We can argue that preferences for athletes are dumb or useless or unfair or whatever. But for some segment of the population attending a college with fun campus athletic events is a significant benefit. We can argue whether or not legacy is a 19th century concept which needs to be retired- except that some colleges believe (and presumably they have the receipts) that multi-generational families are much more generous to their alma mater than others– and that a strong alumni giving pool makes resources available to the entire student body, helps subsidize needy students etc. And of course- at need aware schools, we can rail that it’s unfair that a full pay kid will have a finger on the scale come admissions time.
But it’s really a stretch to claim that having ED and then having affluent families take advantage and then backout has ANY advantage to the college or the overall student body.
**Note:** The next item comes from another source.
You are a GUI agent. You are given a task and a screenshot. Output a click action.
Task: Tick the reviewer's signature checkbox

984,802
So there’s a lot of thin ice here.
While some might say Tulane is being vengeful, they are at least making it clear that when people sign an agreement, it means something. Otherwise, the whole idea of a binding agreement is literally pointless and isn’t taken seriously. ED 100% means that a student is applying to their top choice and will attend if accepted. ED isn’t a back up in case a kid gets a better offer.
I’m on Tulane’s side. This student had other options. They didn’t have to choose ED. If anything, this reflects badly on the academy. They should have done a better job of ensuring the student and parents were aware. We have been hearing these stories for years here and I’m glad Tulane has been transparent about this. It remains to be seen if this is good or bad for Tulane, but I do suspect that they will see their ED applications decrease because a good guidance counselor will ensure a kid is truly committed.
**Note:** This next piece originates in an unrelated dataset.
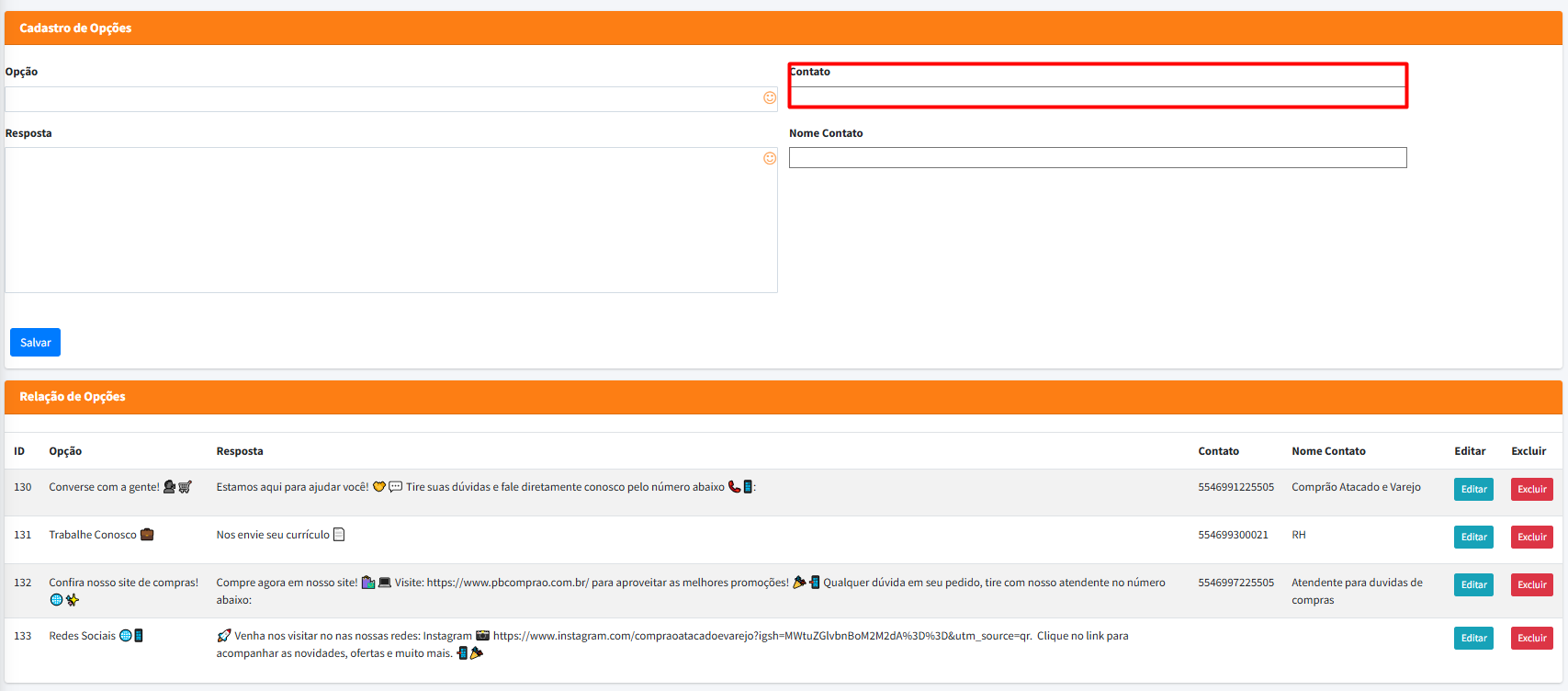Screen dimensions: 1568x691
Task: Click the Cadastro de Opções panel header
Action: point(75,28)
Not to get into a debate, just adding my view.
ED is bad. Full stop. It is a power dynamic that is pushed by an entity with more power (the college) to those with significantly less power (students/parents). Student/parent power is diffuse. Jeff Selingo might note that we ALL have to resist the lure/pull of the selective college in order to effect change. That’s the very definition of the lack of power that an individual student has in this process. Yes, we can vote with our feet/dollars. But it would take all of us uniting to be able to change it. The reality is that the current ED process mandates that a student commit BEFORE the college does, thus reinforcing the power imbalance.
All this said, I do not begrudge any student that uses ED to their advantage. It is the system that we live in today. But I will always find it hard to be on the college’s side. We treat them like businesses, but the reality is that for most people they are gatekeepers. Gatekeepers to a livelihood. Gatekeepers to social connections that serve us personally and professionally. They are not mere businesses, and we should not treat them as such. They (those with non-profit status) are supposed to act in the public good. Early decision is not acting in the public good. It’s acting in the self-interest of the college.
Schools that offer ED like Tulane should get a blackeye for this episode. It shows the power they have and the way they choose to wield that power.